== 연습용 항목 ==

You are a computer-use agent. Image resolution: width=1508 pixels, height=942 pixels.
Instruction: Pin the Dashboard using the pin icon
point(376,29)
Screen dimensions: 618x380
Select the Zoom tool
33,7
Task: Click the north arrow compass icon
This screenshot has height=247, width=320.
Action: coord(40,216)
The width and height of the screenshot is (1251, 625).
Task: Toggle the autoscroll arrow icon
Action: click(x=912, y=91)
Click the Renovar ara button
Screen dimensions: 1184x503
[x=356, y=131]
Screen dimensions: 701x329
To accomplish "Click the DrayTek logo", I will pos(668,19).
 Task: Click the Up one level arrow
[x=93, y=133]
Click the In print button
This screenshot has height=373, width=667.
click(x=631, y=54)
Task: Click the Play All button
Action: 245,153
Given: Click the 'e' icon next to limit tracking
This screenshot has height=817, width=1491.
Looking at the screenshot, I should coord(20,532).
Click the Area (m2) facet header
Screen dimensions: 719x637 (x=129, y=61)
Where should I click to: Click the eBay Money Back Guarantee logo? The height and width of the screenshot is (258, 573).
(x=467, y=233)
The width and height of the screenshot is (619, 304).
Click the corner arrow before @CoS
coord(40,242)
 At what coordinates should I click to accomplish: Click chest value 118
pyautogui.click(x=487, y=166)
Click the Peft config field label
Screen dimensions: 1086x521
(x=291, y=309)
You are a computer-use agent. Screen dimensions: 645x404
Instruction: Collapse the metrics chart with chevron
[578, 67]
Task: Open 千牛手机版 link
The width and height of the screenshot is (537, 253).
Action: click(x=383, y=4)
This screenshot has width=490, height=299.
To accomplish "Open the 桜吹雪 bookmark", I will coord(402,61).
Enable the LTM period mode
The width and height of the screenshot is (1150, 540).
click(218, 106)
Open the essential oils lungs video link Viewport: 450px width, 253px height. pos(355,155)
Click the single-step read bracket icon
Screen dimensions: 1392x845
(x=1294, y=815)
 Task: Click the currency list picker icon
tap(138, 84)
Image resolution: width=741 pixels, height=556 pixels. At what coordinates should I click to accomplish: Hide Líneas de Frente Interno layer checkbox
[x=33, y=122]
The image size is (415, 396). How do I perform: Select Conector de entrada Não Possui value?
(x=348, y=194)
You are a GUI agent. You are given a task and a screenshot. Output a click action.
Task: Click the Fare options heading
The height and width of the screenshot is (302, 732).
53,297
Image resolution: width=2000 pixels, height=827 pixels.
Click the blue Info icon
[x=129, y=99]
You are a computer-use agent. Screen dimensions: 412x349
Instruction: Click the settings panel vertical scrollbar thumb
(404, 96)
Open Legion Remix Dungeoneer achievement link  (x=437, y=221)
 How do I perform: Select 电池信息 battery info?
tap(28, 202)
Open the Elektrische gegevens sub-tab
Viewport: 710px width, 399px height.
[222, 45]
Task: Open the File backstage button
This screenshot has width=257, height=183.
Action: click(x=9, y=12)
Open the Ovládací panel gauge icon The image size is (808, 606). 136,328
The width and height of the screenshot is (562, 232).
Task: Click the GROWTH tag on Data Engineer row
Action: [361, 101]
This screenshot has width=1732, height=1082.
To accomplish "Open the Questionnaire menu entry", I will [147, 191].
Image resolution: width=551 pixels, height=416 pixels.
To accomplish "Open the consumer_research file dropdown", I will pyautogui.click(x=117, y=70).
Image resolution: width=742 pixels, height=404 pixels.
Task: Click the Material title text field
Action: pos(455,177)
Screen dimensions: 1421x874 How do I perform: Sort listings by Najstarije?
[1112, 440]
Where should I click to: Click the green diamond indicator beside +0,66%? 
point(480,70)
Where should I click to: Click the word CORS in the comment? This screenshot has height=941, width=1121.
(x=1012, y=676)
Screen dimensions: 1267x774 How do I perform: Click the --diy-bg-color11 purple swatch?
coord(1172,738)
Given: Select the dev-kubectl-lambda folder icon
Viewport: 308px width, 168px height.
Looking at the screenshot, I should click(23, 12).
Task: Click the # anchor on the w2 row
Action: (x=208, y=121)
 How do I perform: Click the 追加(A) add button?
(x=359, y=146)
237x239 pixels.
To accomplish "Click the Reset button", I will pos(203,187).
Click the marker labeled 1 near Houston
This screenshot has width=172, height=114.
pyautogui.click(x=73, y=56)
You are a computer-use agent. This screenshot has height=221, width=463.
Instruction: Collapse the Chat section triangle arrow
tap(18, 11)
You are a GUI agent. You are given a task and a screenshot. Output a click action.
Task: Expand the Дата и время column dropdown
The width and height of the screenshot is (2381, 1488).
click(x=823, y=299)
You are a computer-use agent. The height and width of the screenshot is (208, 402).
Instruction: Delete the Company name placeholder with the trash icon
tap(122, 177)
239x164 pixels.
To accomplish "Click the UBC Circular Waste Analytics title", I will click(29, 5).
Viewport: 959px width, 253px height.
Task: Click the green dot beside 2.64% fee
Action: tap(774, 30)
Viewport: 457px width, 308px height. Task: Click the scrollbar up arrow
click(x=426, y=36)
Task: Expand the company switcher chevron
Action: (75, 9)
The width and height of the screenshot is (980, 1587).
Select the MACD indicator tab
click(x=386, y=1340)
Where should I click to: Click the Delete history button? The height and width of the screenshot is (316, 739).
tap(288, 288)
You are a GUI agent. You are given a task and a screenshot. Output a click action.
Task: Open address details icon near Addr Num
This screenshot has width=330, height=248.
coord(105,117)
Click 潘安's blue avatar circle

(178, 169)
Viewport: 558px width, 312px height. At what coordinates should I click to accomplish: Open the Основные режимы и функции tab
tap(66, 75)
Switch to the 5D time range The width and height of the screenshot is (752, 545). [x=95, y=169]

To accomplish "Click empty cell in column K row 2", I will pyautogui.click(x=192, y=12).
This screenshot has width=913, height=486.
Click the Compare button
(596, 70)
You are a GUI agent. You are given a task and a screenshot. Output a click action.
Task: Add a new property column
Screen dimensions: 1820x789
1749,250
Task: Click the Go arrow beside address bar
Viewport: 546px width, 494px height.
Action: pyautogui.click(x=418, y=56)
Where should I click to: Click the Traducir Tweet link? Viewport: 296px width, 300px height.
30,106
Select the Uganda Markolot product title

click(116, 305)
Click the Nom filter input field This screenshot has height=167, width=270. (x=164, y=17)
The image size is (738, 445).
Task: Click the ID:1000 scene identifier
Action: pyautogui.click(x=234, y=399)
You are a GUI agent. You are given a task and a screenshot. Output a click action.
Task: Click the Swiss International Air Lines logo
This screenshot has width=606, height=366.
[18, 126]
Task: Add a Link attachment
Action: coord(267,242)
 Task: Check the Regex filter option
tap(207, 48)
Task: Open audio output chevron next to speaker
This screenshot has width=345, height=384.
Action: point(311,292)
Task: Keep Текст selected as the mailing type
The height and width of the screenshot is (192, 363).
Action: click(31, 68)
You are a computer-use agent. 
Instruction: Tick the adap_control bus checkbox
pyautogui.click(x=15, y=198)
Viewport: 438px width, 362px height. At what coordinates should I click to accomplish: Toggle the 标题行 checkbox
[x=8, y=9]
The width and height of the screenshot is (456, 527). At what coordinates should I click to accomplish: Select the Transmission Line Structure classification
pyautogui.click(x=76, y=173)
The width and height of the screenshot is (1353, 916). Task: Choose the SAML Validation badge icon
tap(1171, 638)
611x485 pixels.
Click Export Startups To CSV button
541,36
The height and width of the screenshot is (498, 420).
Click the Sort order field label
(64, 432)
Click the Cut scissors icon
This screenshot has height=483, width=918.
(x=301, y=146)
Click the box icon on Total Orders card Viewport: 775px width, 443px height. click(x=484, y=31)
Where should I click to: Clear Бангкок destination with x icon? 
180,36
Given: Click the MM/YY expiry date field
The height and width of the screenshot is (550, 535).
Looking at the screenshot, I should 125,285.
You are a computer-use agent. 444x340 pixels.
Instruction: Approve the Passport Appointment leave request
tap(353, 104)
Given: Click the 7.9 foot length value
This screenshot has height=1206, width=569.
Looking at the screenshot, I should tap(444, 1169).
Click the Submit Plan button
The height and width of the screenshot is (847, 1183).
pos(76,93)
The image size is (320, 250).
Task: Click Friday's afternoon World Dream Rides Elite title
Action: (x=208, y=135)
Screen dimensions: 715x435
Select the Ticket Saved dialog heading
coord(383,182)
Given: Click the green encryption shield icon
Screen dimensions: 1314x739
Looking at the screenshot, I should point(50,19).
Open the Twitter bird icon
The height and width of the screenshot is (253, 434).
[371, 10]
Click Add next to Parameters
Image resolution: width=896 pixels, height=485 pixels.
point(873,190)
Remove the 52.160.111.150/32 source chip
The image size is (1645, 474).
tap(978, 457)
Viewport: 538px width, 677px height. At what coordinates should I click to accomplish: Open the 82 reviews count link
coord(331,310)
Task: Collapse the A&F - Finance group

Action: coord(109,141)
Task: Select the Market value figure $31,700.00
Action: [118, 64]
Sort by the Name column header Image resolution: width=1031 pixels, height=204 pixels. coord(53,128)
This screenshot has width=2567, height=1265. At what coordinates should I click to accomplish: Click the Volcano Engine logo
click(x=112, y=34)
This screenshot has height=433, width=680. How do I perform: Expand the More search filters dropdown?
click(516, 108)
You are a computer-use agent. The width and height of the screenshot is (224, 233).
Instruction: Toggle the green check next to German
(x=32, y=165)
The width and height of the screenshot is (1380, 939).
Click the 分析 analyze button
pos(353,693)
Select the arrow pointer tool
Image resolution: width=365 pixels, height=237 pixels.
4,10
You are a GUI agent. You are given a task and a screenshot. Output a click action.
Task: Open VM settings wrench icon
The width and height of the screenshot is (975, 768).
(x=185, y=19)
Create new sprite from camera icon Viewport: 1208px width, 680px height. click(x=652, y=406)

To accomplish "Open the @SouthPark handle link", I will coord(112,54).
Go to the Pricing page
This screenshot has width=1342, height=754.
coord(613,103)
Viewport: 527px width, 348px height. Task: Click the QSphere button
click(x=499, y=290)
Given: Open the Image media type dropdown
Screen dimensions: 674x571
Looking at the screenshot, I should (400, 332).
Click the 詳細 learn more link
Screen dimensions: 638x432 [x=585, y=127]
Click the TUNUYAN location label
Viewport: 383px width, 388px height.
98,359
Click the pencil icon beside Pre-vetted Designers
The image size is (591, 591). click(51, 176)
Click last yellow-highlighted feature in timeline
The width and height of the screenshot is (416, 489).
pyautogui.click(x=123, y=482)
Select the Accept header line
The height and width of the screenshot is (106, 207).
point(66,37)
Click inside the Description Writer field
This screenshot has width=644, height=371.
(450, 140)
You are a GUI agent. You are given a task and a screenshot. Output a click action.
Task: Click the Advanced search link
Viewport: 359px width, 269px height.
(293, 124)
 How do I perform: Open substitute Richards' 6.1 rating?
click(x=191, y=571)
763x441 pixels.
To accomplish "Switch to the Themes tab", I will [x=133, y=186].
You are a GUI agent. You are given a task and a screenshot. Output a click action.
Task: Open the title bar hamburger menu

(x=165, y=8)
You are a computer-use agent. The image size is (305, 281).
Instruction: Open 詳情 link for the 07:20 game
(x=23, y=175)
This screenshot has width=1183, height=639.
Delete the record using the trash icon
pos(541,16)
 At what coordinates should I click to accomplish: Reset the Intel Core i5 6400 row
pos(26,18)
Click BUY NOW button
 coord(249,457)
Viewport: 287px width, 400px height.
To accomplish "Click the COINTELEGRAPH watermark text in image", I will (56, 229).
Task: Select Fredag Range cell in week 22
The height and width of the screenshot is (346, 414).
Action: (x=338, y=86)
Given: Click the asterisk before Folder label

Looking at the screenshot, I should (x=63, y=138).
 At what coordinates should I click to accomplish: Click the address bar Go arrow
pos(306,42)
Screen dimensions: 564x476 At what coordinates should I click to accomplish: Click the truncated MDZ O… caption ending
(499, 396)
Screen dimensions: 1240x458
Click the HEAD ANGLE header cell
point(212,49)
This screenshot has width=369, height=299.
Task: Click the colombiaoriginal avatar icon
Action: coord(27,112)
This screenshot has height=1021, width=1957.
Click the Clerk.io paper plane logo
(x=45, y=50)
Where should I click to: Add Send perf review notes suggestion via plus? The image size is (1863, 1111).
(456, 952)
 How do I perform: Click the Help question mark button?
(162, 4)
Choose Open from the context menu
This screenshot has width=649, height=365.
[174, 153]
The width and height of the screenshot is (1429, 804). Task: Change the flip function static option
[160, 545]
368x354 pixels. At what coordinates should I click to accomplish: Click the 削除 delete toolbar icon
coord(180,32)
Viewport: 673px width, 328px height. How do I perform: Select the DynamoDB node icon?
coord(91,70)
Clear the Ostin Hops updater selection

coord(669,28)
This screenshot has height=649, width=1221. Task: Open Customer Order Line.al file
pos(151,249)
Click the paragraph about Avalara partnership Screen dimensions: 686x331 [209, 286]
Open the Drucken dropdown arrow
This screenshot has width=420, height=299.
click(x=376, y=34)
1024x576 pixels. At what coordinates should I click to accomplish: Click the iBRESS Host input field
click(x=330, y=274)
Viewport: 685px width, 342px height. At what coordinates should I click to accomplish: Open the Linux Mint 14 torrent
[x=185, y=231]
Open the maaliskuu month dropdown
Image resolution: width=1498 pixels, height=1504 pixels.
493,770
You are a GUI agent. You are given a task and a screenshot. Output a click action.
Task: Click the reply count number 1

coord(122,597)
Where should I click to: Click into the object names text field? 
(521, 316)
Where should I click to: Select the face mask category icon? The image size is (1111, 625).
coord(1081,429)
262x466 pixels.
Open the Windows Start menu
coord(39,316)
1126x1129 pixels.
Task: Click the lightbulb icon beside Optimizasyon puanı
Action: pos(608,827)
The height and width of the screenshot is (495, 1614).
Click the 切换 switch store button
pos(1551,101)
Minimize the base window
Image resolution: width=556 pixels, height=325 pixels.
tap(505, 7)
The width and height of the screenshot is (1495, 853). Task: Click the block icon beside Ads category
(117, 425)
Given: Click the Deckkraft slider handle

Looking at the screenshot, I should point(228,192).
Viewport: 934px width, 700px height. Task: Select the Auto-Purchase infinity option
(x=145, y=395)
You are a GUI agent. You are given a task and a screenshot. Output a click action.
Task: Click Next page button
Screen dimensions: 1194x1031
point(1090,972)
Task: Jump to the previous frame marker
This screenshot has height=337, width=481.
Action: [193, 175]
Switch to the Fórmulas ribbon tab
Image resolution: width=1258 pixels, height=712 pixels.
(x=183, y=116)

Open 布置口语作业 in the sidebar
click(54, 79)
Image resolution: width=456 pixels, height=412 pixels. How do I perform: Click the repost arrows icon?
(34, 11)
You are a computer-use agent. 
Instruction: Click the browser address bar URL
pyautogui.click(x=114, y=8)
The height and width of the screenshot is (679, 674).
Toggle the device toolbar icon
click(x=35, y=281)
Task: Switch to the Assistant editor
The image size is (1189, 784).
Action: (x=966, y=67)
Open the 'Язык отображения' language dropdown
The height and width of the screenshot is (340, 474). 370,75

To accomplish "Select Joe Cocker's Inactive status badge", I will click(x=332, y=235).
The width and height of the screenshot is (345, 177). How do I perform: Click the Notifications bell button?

===

연습 과제:
위 항목에서 "Task: Click the currency list picker icon" 문구가 있는 줄부터 "Action: [361, 101]" 문구가 있는 줄까지, 양 끝 줄을 포함해 그대로 옮겨 적으세요.

문제 풀이:
 Task: Click the currency list picker icon
tap(138, 84)
Image resolution: width=741 pixels, height=556 pixels. At what coordinates should I click to accomplish: Hide Líneas de Frente Interno layer checkbox
[x=33, y=122]
The image size is (415, 396). How do I perform: Select Conector de entrada Não Possui value?
(x=348, y=194)
You are a GUI agent. You are given a task and a screenshot. Output a click action.
Task: Click the Fare options heading
The height and width of the screenshot is (302, 732).
53,297
Image resolution: width=2000 pixels, height=827 pixels.
Click the blue Info icon
[x=129, y=99]
You are a computer-use agent. Screen dimensions: 412x349
Instruction: Click the settings panel vertical scrollbar thumb
(404, 96)
Open Legion Remix Dungeoneer achievement link  (x=437, y=221)
 How do I perform: Select 电池信息 battery info?
tap(28, 202)
Open the Elektrische gegevens sub-tab
Viewport: 710px width, 399px height.
[222, 45]
Task: Open the File backstage button
This screenshot has width=257, height=183.
Action: click(x=9, y=12)
Open the Ovládací panel gauge icon The image size is (808, 606). 136,328
The width and height of the screenshot is (562, 232).
Task: Click the GROWTH tag on Data Engineer row
Action: [361, 101]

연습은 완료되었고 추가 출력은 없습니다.